Just 3.1 percent of the patients on the herbal remedy reported any issues, compared to 2.5 percent of those on the placebo.
So far so good, right? But then this study took a turn for the worse, and here comes the part that really sticks in my craw.
Despite their OWN evidence showing that at least SOME of these treatments work, the researchers then attempted to flat-out DISMISS much of the science behind traditional Chinese medicine.
And reason for it is just plain absurd.
Those studies, they claim, need to be taken with a huge grain of salt because they were conducted by experts in traditional Chinese medicine.
Who else should conduct them? Truck drivers?
I think they're trying to imply that traditional Chinese medicine practitioners will be biased.
Yet, I'll bet they wouldn't make the same claim about mainstream researchers. You wouldn't hear them, for example, say that you can't trust a study on statins conducted by mainstream cardiologists.

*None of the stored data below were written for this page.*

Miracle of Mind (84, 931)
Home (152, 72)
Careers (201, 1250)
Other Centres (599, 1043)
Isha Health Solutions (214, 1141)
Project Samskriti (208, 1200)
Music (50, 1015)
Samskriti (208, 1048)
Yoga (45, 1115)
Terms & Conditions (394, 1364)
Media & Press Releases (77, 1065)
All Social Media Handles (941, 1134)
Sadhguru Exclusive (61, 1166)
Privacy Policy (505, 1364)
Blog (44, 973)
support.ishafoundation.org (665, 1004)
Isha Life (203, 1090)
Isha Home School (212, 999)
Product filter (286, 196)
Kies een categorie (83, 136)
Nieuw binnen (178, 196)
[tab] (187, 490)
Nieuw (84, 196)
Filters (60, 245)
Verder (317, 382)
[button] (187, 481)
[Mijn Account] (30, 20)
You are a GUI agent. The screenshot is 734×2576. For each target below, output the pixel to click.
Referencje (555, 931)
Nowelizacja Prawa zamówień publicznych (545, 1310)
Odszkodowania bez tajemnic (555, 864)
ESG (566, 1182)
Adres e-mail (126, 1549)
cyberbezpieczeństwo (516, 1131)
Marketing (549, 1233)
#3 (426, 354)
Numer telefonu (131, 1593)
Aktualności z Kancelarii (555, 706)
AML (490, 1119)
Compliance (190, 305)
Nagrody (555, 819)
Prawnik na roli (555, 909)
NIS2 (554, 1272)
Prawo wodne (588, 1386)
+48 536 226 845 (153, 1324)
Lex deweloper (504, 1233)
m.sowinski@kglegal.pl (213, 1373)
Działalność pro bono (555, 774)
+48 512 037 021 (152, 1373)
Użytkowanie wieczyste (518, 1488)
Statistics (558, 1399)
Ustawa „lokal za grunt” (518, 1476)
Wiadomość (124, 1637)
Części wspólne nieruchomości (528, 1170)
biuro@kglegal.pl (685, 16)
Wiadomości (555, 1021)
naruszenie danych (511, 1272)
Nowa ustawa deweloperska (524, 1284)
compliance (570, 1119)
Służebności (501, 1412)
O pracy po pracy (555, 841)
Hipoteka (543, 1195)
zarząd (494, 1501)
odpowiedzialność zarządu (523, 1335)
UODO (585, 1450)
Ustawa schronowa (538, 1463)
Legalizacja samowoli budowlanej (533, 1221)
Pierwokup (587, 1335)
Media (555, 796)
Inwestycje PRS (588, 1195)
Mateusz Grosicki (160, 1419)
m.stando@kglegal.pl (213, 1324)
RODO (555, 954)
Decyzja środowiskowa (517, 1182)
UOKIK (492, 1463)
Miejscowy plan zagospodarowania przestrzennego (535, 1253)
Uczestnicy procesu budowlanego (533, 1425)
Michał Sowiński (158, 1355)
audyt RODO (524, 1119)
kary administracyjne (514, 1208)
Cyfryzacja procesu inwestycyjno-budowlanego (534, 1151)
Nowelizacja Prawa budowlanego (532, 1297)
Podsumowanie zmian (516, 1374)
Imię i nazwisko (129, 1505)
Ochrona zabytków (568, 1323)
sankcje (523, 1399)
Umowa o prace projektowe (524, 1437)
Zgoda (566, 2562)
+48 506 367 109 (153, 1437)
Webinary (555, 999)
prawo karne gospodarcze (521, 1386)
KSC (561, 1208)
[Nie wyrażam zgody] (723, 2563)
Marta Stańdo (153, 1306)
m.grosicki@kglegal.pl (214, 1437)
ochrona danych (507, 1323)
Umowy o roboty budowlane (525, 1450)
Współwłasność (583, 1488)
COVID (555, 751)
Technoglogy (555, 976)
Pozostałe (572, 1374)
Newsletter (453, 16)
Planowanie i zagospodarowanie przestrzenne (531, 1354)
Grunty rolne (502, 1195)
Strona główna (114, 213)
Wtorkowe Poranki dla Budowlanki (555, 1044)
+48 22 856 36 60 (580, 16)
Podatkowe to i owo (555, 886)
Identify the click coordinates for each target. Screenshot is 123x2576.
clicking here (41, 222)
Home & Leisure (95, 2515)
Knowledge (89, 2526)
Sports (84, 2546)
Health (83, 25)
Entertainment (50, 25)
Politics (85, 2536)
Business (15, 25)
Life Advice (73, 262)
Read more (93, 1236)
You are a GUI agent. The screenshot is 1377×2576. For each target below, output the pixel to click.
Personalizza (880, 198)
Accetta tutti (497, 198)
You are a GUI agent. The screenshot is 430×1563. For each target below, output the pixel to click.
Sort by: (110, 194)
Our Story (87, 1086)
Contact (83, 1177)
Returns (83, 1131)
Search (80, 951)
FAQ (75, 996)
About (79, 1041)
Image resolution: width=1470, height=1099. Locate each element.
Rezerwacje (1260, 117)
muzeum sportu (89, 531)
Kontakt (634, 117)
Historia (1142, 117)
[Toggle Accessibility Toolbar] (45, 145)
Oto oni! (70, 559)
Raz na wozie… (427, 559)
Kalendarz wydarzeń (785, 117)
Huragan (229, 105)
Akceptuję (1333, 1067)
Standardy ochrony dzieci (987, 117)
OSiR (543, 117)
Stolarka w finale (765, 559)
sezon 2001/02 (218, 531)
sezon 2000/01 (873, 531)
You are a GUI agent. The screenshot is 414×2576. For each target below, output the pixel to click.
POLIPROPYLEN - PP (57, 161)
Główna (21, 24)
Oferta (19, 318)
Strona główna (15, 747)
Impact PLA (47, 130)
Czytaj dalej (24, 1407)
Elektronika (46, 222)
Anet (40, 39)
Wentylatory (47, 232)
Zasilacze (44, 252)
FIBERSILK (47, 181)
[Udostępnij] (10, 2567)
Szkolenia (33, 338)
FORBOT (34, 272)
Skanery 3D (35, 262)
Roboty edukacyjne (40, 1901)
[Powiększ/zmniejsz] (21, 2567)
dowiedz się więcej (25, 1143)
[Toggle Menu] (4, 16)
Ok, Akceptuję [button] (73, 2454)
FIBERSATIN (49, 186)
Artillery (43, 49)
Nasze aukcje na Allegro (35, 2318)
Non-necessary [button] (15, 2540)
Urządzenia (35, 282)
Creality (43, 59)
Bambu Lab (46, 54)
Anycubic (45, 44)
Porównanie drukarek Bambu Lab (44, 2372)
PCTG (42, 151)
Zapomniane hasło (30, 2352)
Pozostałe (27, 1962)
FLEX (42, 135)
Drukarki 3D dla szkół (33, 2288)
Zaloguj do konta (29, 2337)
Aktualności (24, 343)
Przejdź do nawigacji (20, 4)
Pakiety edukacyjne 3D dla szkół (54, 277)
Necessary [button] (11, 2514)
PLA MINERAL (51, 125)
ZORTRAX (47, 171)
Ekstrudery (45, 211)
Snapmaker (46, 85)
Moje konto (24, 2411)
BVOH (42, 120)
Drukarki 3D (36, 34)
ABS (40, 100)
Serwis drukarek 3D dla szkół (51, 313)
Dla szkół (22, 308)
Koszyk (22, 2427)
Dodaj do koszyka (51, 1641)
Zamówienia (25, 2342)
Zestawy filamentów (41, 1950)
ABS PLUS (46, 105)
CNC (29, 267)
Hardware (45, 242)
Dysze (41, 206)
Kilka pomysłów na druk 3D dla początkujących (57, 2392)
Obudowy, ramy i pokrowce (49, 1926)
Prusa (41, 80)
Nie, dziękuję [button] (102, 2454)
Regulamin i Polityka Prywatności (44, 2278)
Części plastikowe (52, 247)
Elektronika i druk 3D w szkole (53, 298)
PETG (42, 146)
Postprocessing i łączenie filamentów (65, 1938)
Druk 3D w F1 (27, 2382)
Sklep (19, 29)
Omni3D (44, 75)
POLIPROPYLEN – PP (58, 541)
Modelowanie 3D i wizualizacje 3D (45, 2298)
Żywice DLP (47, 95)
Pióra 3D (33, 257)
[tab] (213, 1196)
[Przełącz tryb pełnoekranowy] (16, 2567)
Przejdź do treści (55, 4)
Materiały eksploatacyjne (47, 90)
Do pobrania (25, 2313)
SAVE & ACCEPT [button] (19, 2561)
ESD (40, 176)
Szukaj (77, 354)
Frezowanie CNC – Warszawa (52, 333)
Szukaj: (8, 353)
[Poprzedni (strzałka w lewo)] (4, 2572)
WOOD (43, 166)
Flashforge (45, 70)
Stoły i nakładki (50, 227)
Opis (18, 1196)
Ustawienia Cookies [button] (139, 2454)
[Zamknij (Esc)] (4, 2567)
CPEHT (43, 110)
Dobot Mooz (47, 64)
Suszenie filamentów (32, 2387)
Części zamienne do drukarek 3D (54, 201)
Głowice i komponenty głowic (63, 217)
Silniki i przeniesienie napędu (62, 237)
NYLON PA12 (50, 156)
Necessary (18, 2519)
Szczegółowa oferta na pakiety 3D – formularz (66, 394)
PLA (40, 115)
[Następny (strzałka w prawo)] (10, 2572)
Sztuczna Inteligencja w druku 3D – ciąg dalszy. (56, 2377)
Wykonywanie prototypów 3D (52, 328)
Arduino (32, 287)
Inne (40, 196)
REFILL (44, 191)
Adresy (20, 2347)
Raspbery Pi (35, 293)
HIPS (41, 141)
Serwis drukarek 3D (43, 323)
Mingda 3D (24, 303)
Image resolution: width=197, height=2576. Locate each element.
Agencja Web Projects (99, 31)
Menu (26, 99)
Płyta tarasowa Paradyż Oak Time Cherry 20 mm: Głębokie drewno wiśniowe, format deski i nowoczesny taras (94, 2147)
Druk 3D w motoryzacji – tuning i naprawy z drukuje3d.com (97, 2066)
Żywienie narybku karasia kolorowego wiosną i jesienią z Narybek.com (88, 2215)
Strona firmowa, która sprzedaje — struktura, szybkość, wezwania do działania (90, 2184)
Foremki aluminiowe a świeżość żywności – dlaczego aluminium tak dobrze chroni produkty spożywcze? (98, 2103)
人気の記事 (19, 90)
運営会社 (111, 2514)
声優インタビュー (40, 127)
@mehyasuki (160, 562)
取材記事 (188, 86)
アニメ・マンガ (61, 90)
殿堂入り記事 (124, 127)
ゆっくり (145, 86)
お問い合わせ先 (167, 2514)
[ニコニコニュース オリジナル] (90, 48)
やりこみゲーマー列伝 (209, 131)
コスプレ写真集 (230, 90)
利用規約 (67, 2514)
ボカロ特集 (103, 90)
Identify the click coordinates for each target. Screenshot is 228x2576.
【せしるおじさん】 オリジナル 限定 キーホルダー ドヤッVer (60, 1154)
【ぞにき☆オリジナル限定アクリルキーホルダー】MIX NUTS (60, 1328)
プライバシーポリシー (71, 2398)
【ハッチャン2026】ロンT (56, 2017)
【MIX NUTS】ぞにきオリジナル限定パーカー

But here they are, trying to trash an entire branch of complementary medicine with a baseless accusation.
Don't fall for it.
There's only one note of caution with traditional Chinese medicine: Don't just walk into a shop in Chinatown and pick herbal remedies off the shelf.
You wouldn't buy medication or even vitamins that way, right? Treat this stuff the same way, and work closely with a skilled and experienced holistic medical doctor to ensure you get what you need and that it doesn't conflict with anything else you might be taking.